- Kanu Banerjee in Pather Panchali (1955)
- Born: 20 June 1905 Jodhpur, Jodhpur State, British India
- Died: 27 January 1983 (aged 77) Calcutta, India
- Occupations: Theatre actor and director
- Notable work: Pather Panchali (1955) Aparajito (1956)

= Kanu Banerjee =

Indian actor and director (1905–1983)

Kanu Banerjee (Kanu Bandyopadhyay; 20 June 1905 – 27 January 1983) was an Indian actor and director of Bengali cinema and theatre. He was best known for his portrayal of Harihar Ray, father of Apu, in Satyajit Ray's classic Pather Panchali (1955) and Aparajito (1956), part of the Apu Trilogy.

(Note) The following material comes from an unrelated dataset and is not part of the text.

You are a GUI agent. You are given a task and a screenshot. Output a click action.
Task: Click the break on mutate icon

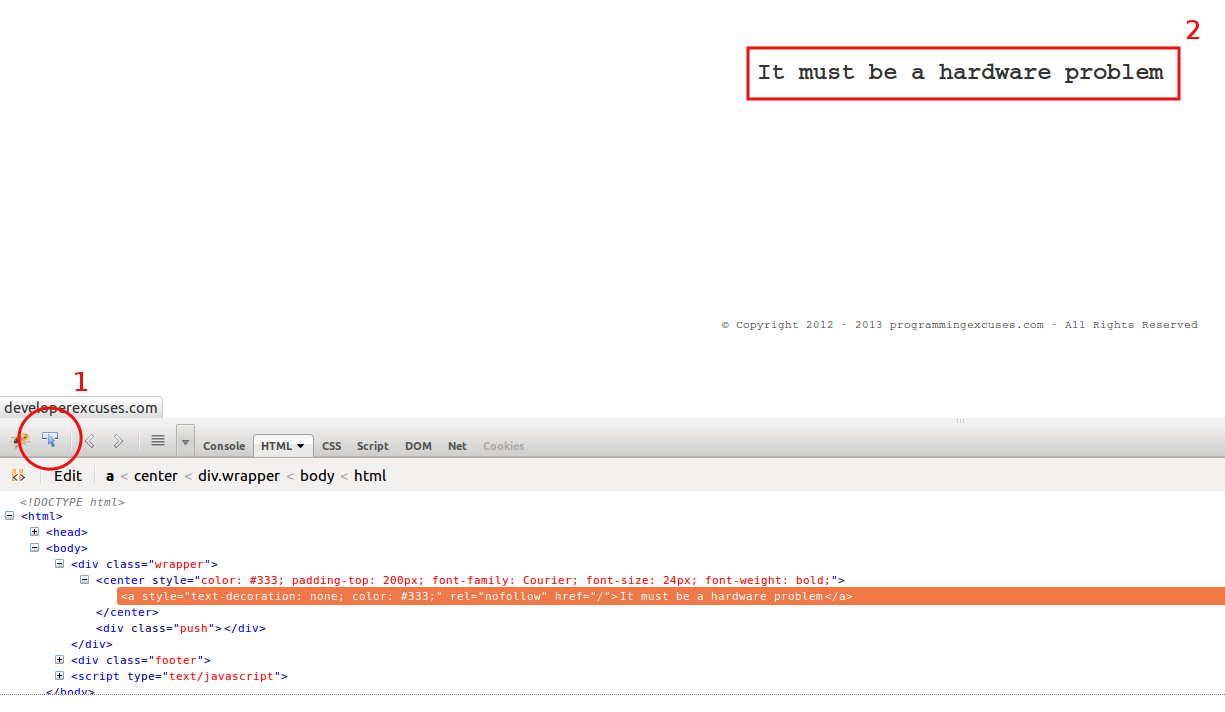pos(17,476)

== Early life and career ==
He was born in Jodhpur, Rajasthan, India. He first appeared as an amateur artiste with Sisir Kumar Bhaduri in Biraj Bou (1934) as Netai at Naba Natyyamandir. In 1955, he also appeared as saint Ramakrishna in Prafulla Chakraborty's biographical film Bhagaban Sri Sri Ramakrishna.

==Legacy==
In 2012, his memoirs titled, Hariharer Panchali, based on his long interview published in Sharadiya (Durga puja) magazine Baro Maas in 1979 and other interviews was published by Sutradhar and released by Sandip Ray, son of Satyajit Ray, at Nandan theater in Kolkata. Previously, on 20 June 2012, on the occasion of his 108th birth anniversary, his statue was unveiled on Banamali Chatterjee Street in Tala neighbourhood of North Kolkata, where he used to stay.

==Filmography==

- Krishnakanter Will (1926)
- Durgesh Nandini (1927)
- Rajgee (1937) - Ramjadu
- Desher Mati (1938)
- Chanakya (1939) - Kaulak
- Rikta (1939)
- Shap Mukti (1940) - Astrologer
- Mayer Pran (1941)
- Epar Opar (1941) - Charan
- Nandini (1941)
- Pashan Devata (1942)
- Garmil (1942) - Nilmani Ghatak
- Avayer Biye (1942)
- Sahar Thekey Durey (1943)
- Dampati (1943)
- Sahadharmini (1943)
- Jogajog (1943) - Jayanta's friend
- Bideshini (1944)
- Nandita (1944)
- Pratikar (1944)
- Kato Door (1945)
- Bhabhi Kaal (1945)
- Mane Na Mane (1945) - Priest
- Grihalakhmi (1945)
- Mandir (1946)
- Swapna-o-Sadhana (1947)
- Purabi (1948)
- Jayjatra (1948)
- Sadharan Meye (1948)
- Abhijatya (1949)
- Kuasha (1949)
- Mandanda (1950)
- Baikunther Will (1950)
- Digbhranta (1950)
- Pandit Mashai (1951)
- Bindur Chhele (1952) - Priyababu
- Palli Samaj (1952)
- Siraj-Ud-Dowla (1952)
- Natun Yahudi (1953)
- Champadangar Bou (1954) - Setap Moral
- Mantra Shakti (1954)
- Moner Mayur (1954)
- Sadanander Mela (1954) - Jagadish
- Bhangagara (1954) - Biren (Sulata's brother)
- Dukhir Imaan (1954)
- Bir Hambir (1955)
- Sajher Pradip (1955)
- Pather Panchali (1955) - Harihar Ray
- Upahar (1955) - Kangalibabu
- Aparadhi (1955)
- Bhagavan Sri Ramakrishna (1955)
- Tonsil (1956)
- Aparajito (1956) - Harihar Ray
- Saheb Bibi Golam (1956)
- Nabajanma (1956)
- Bhola Master (1956)
- Daner Maryada (1956) - Prasanna Babu
- Subharatri (1956)
- Punar Milan (1957)
- Neelachaley Mahaprabhu (1957)
- Marmabani (1958)
- Pankatilak (1961)
- Kathin Maya (1961)
- Aaj Kal Parshu (1961)
- Ke Tumi? (1964)
- Mahashweta (1967) - Pandit Moshai (Mahashweta's father)
- Banajyotsna (1969)
- Eai Korecho Bhalo (1970) - Abhayankar
- Alo Amar Alo (1971) - Atashi's father
- Agnibhramar (1973) - (final film role)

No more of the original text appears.